### Excerpted records

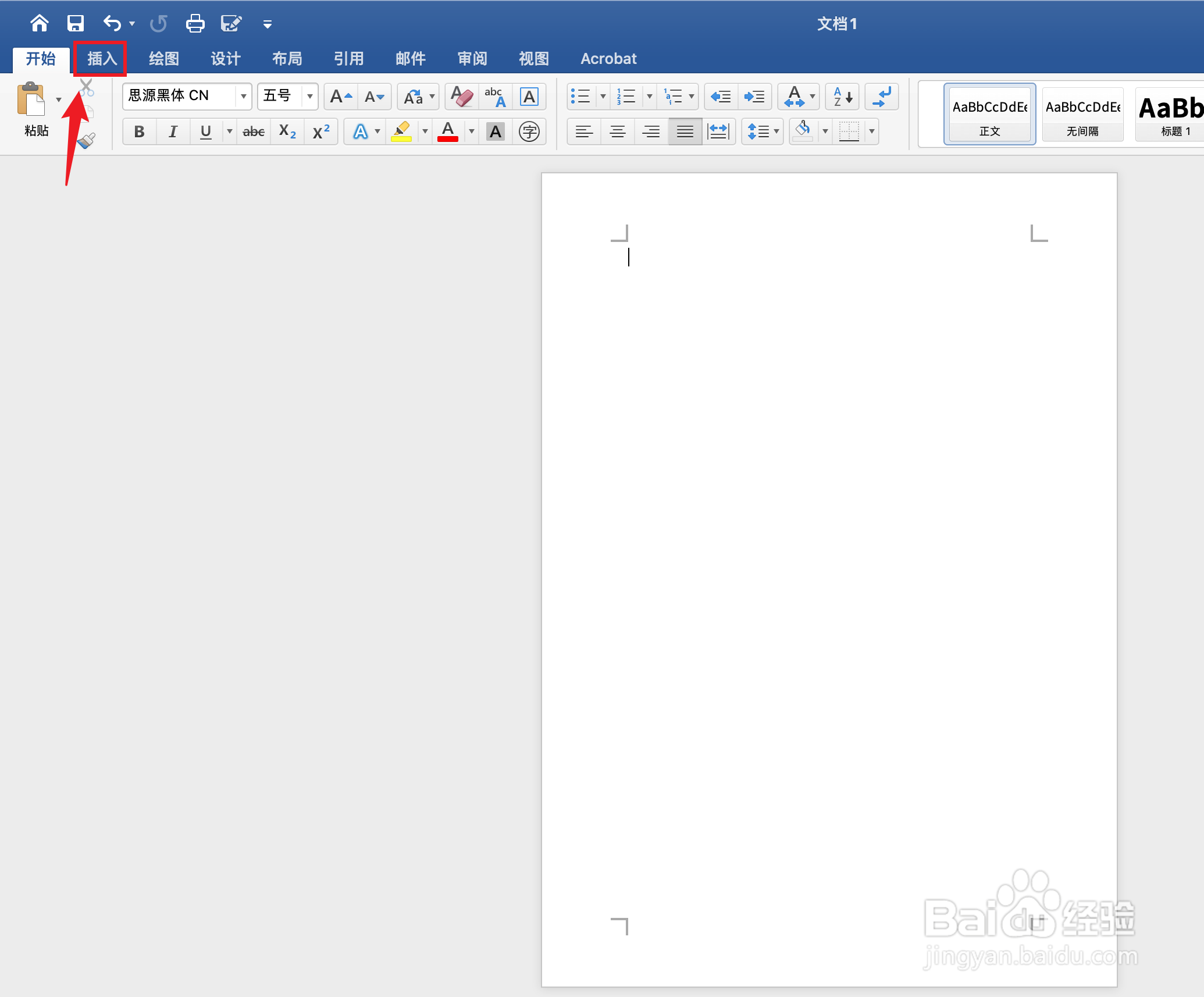Clear all formatting with eraser icon
The width and height of the screenshot is (1204, 997).
pyautogui.click(x=462, y=97)
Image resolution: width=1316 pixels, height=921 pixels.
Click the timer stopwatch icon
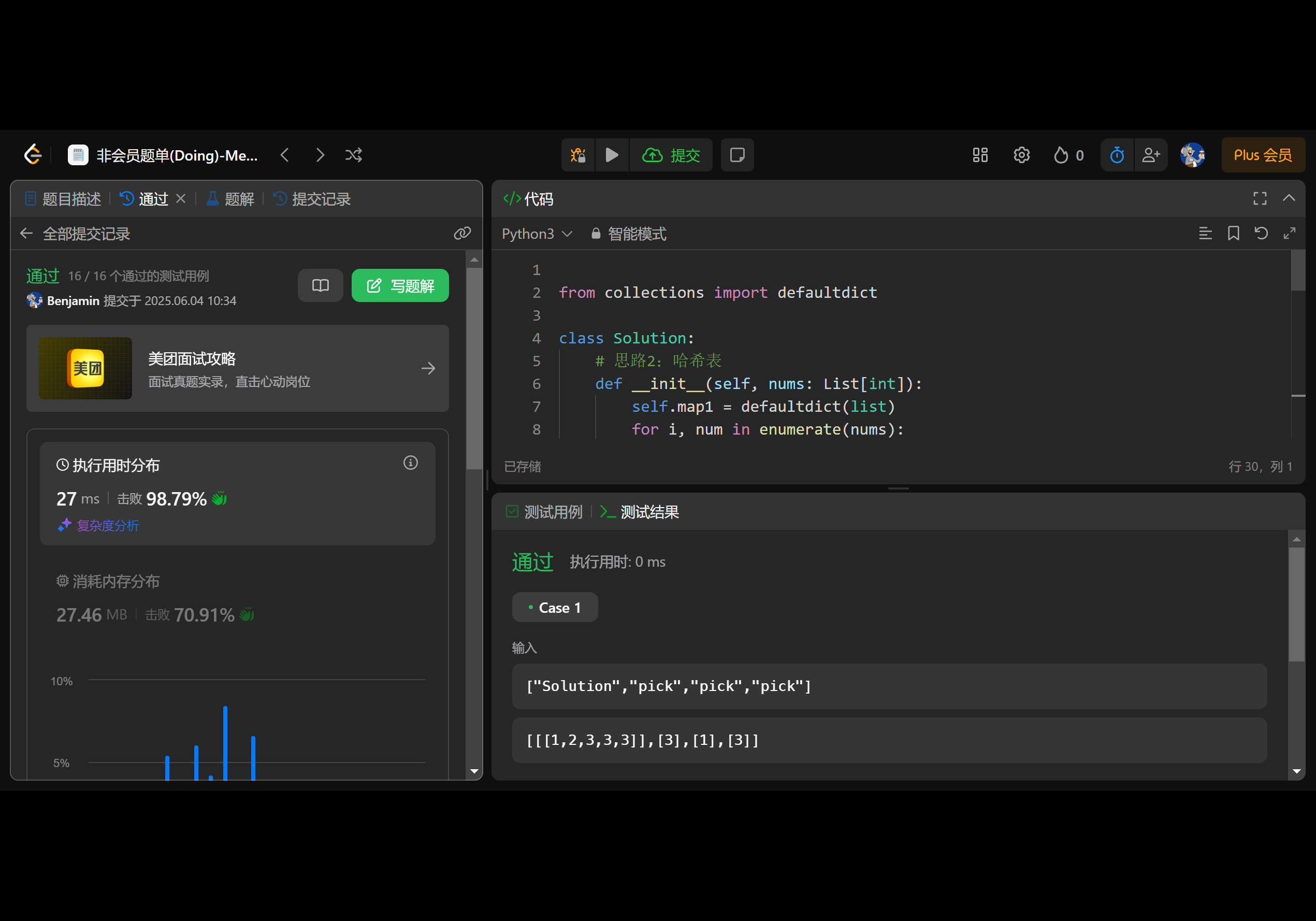[1117, 155]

######

▶ **Your instructions**: Output exactly the lines from the line containing "Image resolution: width=1316" through the last line of the records, both included, and leave out every picture.

▶ **Answer to the problem**:
Image resolution: width=1316 pixels, height=921 pixels.
Click the timer stopwatch icon
[1117, 155]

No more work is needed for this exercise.